2010年02月04日 | Weblog
  

 ロリン・マゼールの変態的な第九番「新世界より」をたまたま聴いてしまい悪酔いしてしまいました。口直しに聴いたチェリビダッケが逆に余りにも素晴らしく美しく、色々と思い出すことがありましたが、その一つが貴志祐介の「新世界より」です。

 (まだお読みでない方にはひどいネタバレになりますので、先に本をお読みになることを勧めます。)

 この本は数年前に刊行されたもので、当時余り評判が芳しくなかった記憶があったのですが、SF大賞を受賞していた事を最近知ってほっと胸をなでおろしています。貴志祐介の本はどれもお勧めですがこれは飛び抜けているというか、それまで刊行されたものに馴れた読者には戸惑いが大きかったのは、ジャンル的には初のSF作品だったからですが、個人的には貴志祐介版のライトノベルだと思いました。
 ライトノベルに定義があるわけではなく、文庫レーベルから出版された中高生向けの軽く読めるものに引っかかればそれがライトノベルだろう位のものですが、超能力や魔法といった特殊な能力を扱うものが多く、大人には少し読みづらいものであるのは確かです。でも馬鹿には出来ません。
 ライトノベルでは主人公の特殊能力を、世界は軽く受容してまるで無いもののように、ただ主人公の半径数キロでのみ異変が起こっているかのように設定されるのが常です。

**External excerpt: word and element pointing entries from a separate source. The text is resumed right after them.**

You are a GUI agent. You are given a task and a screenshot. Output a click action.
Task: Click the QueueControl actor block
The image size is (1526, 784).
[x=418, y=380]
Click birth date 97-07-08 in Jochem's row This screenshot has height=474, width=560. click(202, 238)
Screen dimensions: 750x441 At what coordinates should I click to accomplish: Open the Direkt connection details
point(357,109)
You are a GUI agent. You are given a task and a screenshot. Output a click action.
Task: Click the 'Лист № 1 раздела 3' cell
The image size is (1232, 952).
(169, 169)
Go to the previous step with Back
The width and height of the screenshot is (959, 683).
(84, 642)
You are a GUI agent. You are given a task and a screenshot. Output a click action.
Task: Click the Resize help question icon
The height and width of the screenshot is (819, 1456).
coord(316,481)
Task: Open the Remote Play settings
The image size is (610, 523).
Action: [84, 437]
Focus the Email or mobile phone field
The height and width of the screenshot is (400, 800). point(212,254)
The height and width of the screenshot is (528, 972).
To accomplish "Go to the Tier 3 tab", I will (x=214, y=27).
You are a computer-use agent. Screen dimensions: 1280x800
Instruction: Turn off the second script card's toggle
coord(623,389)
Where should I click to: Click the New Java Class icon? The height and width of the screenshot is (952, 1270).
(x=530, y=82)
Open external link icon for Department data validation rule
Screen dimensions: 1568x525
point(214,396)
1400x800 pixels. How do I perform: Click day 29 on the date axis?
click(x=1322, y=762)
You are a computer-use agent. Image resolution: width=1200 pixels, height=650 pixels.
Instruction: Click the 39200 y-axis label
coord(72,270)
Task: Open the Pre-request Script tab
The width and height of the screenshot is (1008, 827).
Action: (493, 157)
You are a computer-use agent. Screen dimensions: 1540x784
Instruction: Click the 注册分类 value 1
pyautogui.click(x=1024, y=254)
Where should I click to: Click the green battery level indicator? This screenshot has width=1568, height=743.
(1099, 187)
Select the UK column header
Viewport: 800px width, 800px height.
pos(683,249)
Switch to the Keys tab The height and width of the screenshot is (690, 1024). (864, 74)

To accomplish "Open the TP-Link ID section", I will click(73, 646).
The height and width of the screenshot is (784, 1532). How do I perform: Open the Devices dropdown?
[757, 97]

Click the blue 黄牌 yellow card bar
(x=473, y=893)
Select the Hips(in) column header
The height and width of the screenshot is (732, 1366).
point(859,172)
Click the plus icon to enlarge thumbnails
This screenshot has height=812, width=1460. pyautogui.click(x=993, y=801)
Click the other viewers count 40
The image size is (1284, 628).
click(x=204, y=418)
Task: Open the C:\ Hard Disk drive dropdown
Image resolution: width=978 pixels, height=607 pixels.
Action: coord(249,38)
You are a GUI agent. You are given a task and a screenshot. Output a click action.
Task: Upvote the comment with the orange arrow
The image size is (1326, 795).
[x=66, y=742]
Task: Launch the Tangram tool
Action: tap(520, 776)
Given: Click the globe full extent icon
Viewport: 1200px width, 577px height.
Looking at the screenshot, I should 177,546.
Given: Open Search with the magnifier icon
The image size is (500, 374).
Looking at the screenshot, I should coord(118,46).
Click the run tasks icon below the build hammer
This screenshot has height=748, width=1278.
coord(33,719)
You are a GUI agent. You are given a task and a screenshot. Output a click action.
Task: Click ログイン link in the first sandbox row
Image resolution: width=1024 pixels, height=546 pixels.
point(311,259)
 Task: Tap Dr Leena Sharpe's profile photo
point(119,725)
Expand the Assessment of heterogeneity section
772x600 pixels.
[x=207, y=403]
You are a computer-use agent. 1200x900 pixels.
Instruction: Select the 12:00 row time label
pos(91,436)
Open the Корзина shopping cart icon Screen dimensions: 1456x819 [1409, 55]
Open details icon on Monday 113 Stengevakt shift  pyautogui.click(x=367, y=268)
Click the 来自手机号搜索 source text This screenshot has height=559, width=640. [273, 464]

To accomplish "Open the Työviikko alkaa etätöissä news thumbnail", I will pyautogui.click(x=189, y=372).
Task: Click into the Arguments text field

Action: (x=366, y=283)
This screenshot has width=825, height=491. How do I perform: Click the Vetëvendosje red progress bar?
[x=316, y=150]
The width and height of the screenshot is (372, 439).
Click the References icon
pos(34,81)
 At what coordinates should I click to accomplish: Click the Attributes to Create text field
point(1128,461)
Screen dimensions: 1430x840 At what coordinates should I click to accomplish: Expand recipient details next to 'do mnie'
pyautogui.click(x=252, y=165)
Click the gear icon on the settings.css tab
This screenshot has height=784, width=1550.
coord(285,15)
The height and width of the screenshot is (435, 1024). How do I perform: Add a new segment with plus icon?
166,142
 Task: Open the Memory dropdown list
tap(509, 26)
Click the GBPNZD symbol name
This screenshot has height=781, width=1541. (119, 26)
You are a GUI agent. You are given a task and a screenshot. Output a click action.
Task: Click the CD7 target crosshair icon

しかし、貴志版では一人の超能力者の出現が、シンクロして世界中に能力者が出現し、やがて能力を持たざるものと持つものとの間に、そして能力者どうしの間に起こる血みどろの時代を長く経て、ようやく落ち着きを取り戻した、そんな時代を生きる一人の女性を主人公にストーリィは進んでいきます。

 落ち着きを取り戻したといっても安定したという意味ではなく、殺戮の限りを尽くしてもはや交える矛が無いと言うか、念じるだけで人を殺す事が出来るというあまりに過ぎた能力に人々は恐怖して引き篭もるしかなかっただけでした。
 まるでハリネズミのように外部に対し神経を尖らせつつ、残された人々がようやく作り上げた安住のコミュニティ、神栖66町が物語の舞台になります。穏やかな人々が暮らす、穏やかなコミュニティですが、そこは実は理想郷ではなく、コミュニティを維持する為に色々ないびつさを積み上げて出来上がった砂上の楼閣だった、と言うと新井素子の小説にありそうですが、思考や能力の足枷に密教の行法が使われるなどは、無機質な未来的なものではなくプリミティブで退文明的な印象を演出しています。

 このコミュニティ、神栖66町で夕暮れに流され、子供達に帰宅を促す音楽が「新世界より」第二楽章です、というかそれに日本語の歌詞をつけたあの「家路」です。日本人のほとんどがこの曲を聴いて思い出す、一日の終わり、夕暮れの物悲しくも、温かい団欒の心象風景を見事に取り込んで、物語の核に据えているのです。
 主人公は無邪気な子供の頃は知る由も無かった、閉じたコミュニティの本当の姿を否応無しに知っていくのですが、家路のイメージは戻れない子供の頃の懐かしさと同時に、この時代の人類が、種として黄昏の時代を絶望の淵を歩いている事を暗喩してもいるように思えます。

 PKを持ってしまった人類がそれまでの人類とはもはや違う種であり、その過ぎた能力はサーベルタイガーの様に進化の袋小路に陥り、もはや自滅を待つしかないような状況に置かれるのですが、貴志祐介が「新世界より」というタイトルを付けた理由は、実は第二楽章を想起したものだけではなく、第四楽章のラストと数十秒の余韻にこそあるのでは?という事をチェリビダッケの「新世界より」を聴いて改めて考えさせられました。
 主人公の女性を含むグループは何かと目をつけられて実は特別に育てられた、このコミュニティのみならず新人類の希望だったであろうことも示唆されています。が、その先に物語は提示され無いだけでなく、これまでの物語も彼女の後語りとして陰鬱に語られるだけです。それにしても彼女は誰に対して語っていたのでしょうか?

 その先に待つのが希望か、絶望か答えはありませんが、第四楽章のラストと続く余韻の、あの息苦しさを覚える様な新世界への予感を、私はこの小説のその先に重ねてしまうのです。



(勢いに任せて書いてから、もう一度本を借りて読み返してみると、少し内容と齟齬がありましたがこのままにしておきます。それにしても当時、震えながらこの本を読んだ記憶が蘇ってきました。自分が若い頃に読んだサル学の本にあったボノボ、その頃はピグチンと呼ばれていた彼らの社会性の複雑さに非常に興味を持った一人としては、ボノボの「ホカホカ」をこんな風に取り込んだ作者に脱帽した事も、この作品に強い思い入れを持つ理由なのだと思います。)